Exercise instructions —
Reproduce every one of the records below word for word, changing nothing.

--- start ---

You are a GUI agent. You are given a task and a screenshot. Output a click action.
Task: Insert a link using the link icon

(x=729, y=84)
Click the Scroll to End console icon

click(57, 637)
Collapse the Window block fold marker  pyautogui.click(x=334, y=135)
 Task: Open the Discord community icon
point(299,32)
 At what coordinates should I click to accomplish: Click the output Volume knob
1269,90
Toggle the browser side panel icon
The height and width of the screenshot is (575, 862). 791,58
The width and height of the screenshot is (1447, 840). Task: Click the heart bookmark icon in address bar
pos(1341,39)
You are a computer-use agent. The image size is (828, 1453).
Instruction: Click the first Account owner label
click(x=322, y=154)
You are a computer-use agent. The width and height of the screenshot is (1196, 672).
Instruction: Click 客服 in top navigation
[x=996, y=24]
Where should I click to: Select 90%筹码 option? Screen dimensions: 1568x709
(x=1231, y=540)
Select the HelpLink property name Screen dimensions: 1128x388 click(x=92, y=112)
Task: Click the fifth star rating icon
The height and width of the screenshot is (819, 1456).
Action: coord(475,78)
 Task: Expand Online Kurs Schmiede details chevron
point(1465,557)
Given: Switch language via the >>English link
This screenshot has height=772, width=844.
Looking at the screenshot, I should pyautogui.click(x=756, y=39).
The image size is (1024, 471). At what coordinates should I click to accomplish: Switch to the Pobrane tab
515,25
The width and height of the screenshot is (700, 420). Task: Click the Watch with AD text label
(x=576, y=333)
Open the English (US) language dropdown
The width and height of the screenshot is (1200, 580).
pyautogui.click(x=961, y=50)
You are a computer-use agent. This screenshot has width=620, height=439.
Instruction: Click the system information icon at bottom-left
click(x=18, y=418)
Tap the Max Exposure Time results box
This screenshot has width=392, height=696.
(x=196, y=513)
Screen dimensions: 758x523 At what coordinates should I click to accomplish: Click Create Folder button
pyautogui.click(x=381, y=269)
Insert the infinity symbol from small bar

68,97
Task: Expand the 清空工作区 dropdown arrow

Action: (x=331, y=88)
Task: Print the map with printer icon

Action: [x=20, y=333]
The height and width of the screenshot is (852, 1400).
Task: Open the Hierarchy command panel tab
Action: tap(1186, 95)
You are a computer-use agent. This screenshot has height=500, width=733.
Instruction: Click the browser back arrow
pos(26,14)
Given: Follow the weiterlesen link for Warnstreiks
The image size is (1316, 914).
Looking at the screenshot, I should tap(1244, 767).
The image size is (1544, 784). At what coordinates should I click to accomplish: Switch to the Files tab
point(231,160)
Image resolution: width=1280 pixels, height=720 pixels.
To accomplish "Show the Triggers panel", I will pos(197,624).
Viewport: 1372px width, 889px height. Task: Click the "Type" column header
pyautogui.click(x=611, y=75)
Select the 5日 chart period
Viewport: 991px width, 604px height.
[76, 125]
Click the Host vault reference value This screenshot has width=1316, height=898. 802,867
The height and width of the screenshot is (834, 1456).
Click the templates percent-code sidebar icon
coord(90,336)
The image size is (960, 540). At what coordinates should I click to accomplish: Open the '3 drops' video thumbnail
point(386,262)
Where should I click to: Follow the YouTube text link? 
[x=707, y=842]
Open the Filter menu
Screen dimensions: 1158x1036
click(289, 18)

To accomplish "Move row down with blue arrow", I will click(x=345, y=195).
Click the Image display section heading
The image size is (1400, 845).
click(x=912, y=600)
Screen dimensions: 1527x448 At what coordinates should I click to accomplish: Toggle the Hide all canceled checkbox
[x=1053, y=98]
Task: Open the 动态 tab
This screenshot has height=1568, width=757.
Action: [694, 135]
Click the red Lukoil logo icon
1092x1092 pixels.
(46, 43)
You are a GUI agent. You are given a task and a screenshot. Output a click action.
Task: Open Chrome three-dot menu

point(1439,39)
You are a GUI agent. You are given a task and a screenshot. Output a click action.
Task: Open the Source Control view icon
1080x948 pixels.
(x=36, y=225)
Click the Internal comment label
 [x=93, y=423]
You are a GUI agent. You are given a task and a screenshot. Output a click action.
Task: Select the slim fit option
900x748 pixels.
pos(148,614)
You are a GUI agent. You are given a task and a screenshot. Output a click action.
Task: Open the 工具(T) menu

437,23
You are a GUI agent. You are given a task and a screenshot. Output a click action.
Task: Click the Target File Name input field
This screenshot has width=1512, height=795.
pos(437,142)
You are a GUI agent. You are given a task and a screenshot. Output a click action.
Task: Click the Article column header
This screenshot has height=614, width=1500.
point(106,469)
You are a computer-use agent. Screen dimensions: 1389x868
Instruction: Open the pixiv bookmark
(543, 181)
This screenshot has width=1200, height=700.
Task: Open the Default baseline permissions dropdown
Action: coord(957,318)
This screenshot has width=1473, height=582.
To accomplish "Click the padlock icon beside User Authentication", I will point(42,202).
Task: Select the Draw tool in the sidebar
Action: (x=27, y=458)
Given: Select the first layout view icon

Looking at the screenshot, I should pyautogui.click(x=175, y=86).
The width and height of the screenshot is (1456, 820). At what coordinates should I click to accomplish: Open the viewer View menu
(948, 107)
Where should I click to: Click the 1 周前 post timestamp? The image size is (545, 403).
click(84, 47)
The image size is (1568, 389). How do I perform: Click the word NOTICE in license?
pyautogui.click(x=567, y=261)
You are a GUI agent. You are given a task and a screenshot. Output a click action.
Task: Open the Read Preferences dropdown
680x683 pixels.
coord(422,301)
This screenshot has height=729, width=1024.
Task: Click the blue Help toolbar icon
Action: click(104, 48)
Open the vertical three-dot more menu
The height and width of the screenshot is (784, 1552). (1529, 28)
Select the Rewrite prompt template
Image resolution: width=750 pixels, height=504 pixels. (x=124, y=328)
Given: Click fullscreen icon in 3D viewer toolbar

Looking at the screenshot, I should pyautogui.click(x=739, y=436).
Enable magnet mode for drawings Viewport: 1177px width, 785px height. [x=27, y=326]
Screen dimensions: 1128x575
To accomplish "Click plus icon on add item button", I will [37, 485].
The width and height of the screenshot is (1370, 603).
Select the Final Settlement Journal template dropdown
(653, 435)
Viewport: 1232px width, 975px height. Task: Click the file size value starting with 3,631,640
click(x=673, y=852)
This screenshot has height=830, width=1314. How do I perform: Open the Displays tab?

--- end ---

Solution to the problem —
You are a GUI agent. You are given a task and a screenshot. Output a click action.
Task: Insert a link using the link icon

(x=729, y=84)
Click the Scroll to End console icon

click(57, 637)
Collapse the Window block fold marker  pyautogui.click(x=334, y=135)
 Task: Open the Discord community icon
point(299,32)
 At what coordinates should I click to accomplish: Click the output Volume knob
1269,90
Toggle the browser side panel icon
The height and width of the screenshot is (575, 862). 791,58
The width and height of the screenshot is (1447, 840). Task: Click the heart bookmark icon in address bar
pos(1341,39)
You are a computer-use agent. The image size is (828, 1453).
Instruction: Click the first Account owner label
click(x=322, y=154)
You are a computer-use agent. The width and height of the screenshot is (1196, 672).
Instruction: Click 客服 in top navigation
[x=996, y=24]
Where should I click to: Select 90%筹码 option? Screen dimensions: 1568x709
(x=1231, y=540)
Select the HelpLink property name Screen dimensions: 1128x388 click(x=92, y=112)
Task: Click the fifth star rating icon
The height and width of the screenshot is (819, 1456).
Action: coord(475,78)
 Task: Expand Online Kurs Schmiede details chevron
point(1465,557)
Given: Switch language via the >>English link
This screenshot has height=772, width=844.
Looking at the screenshot, I should pyautogui.click(x=756, y=39).
The image size is (1024, 471). At what coordinates should I click to accomplish: Switch to the Pobrane tab
515,25
The width and height of the screenshot is (700, 420). Task: Click the Watch with AD text label
(x=576, y=333)
Open the English (US) language dropdown
The width and height of the screenshot is (1200, 580).
pyautogui.click(x=961, y=50)
You are a computer-use agent. This screenshot has width=620, height=439.
Instruction: Click the system information icon at bottom-left
click(x=18, y=418)
Tap the Max Exposure Time results box
This screenshot has width=392, height=696.
(x=196, y=513)
Screen dimensions: 758x523 At what coordinates should I click to accomplish: Click Create Folder button
pyautogui.click(x=381, y=269)
Insert the infinity symbol from small bar

68,97
Task: Expand the 清空工作区 dropdown arrow

Action: (x=331, y=88)
Task: Print the map with printer icon

Action: [x=20, y=333]
The height and width of the screenshot is (852, 1400).
Task: Open the Hierarchy command panel tab
Action: tap(1186, 95)
You are a computer-use agent. This screenshot has height=500, width=733.
Instruction: Click the browser back arrow
pos(26,14)
Given: Follow the weiterlesen link for Warnstreiks
The image size is (1316, 914).
Looking at the screenshot, I should tap(1244, 767).
The image size is (1544, 784). At what coordinates should I click to accomplish: Switch to the Files tab
point(231,160)
Image resolution: width=1280 pixels, height=720 pixels.
To accomplish "Show the Triggers panel", I will pos(197,624).
Viewport: 1372px width, 889px height. Task: Click the "Type" column header
pyautogui.click(x=611, y=75)
Select the 5日 chart period
Viewport: 991px width, 604px height.
[76, 125]
Click the Host vault reference value This screenshot has width=1316, height=898. 802,867
The height and width of the screenshot is (834, 1456).
Click the templates percent-code sidebar icon
coord(90,336)
The image size is (960, 540). At what coordinates should I click to accomplish: Open the '3 drops' video thumbnail
point(386,262)
Where should I click to: Follow the YouTube text link? 
[x=707, y=842]
Open the Filter menu
Screen dimensions: 1158x1036
click(289, 18)

To accomplish "Move row down with blue arrow", I will click(x=345, y=195).
Click the Image display section heading
The image size is (1400, 845).
click(x=912, y=600)
Screen dimensions: 1527x448 At what coordinates should I click to accomplish: Toggle the Hide all canceled checkbox
[x=1053, y=98]
Task: Open the 动态 tab
This screenshot has height=1568, width=757.
Action: [694, 135]
Click the red Lukoil logo icon
1092x1092 pixels.
(46, 43)
You are a GUI agent. You are given a task and a screenshot. Output a click action.
Task: Open Chrome three-dot menu

point(1439,39)
You are a GUI agent. You are given a task and a screenshot. Output a click action.
Task: Open the Source Control view icon
1080x948 pixels.
(x=36, y=225)
Click the Internal comment label
 [x=93, y=423]
You are a GUI agent. You are given a task and a screenshot. Output a click action.
Task: Select the slim fit option
900x748 pixels.
pos(148,614)
You are a GUI agent. You are given a task and a screenshot. Output a click action.
Task: Open the 工具(T) menu

437,23
You are a GUI agent. You are given a task and a screenshot. Output a click action.
Task: Click the Target File Name input field
This screenshot has width=1512, height=795.
pos(437,142)
You are a GUI agent. You are given a task and a screenshot. Output a click action.
Task: Click the Article column header
This screenshot has height=614, width=1500.
point(106,469)
You are a computer-use agent. Screen dimensions: 1389x868
Instruction: Open the pixiv bookmark
(543, 181)
This screenshot has width=1200, height=700.
Task: Open the Default baseline permissions dropdown
Action: coord(957,318)
This screenshot has width=1473, height=582.
To accomplish "Click the padlock icon beside User Authentication", I will point(42,202).
Task: Select the Draw tool in the sidebar
Action: (x=27, y=458)
Given: Select the first layout view icon

Looking at the screenshot, I should pyautogui.click(x=175, y=86).
The width and height of the screenshot is (1456, 820). At what coordinates should I click to accomplish: Open the viewer View menu
(948, 107)
Where should I click to: Click the 1 周前 post timestamp? The image size is (545, 403).
click(84, 47)
The image size is (1568, 389). How do I perform: Click the word NOTICE in license?
pyautogui.click(x=567, y=261)
You are a GUI agent. You are given a task and a screenshot. Output a click action.
Task: Open the Read Preferences dropdown
680x683 pixels.
coord(422,301)
This screenshot has height=729, width=1024.
Task: Click the blue Help toolbar icon
Action: click(104, 48)
Open the vertical three-dot more menu
The height and width of the screenshot is (784, 1552). (1529, 28)
Select the Rewrite prompt template
Image resolution: width=750 pixels, height=504 pixels. (x=124, y=328)
Given: Click fullscreen icon in 3D viewer toolbar

Looking at the screenshot, I should pyautogui.click(x=739, y=436).
Enable magnet mode for drawings Viewport: 1177px width, 785px height. [x=27, y=326]
Screen dimensions: 1128x575
To accomplish "Click plus icon on add item button", I will [37, 485].
The width and height of the screenshot is (1370, 603).
Select the Final Settlement Journal template dropdown
(653, 435)
Viewport: 1232px width, 975px height. Task: Click the file size value starting with 3,631,640
click(x=673, y=852)
This screenshot has height=830, width=1314. How do I perform: Open the Displays tab?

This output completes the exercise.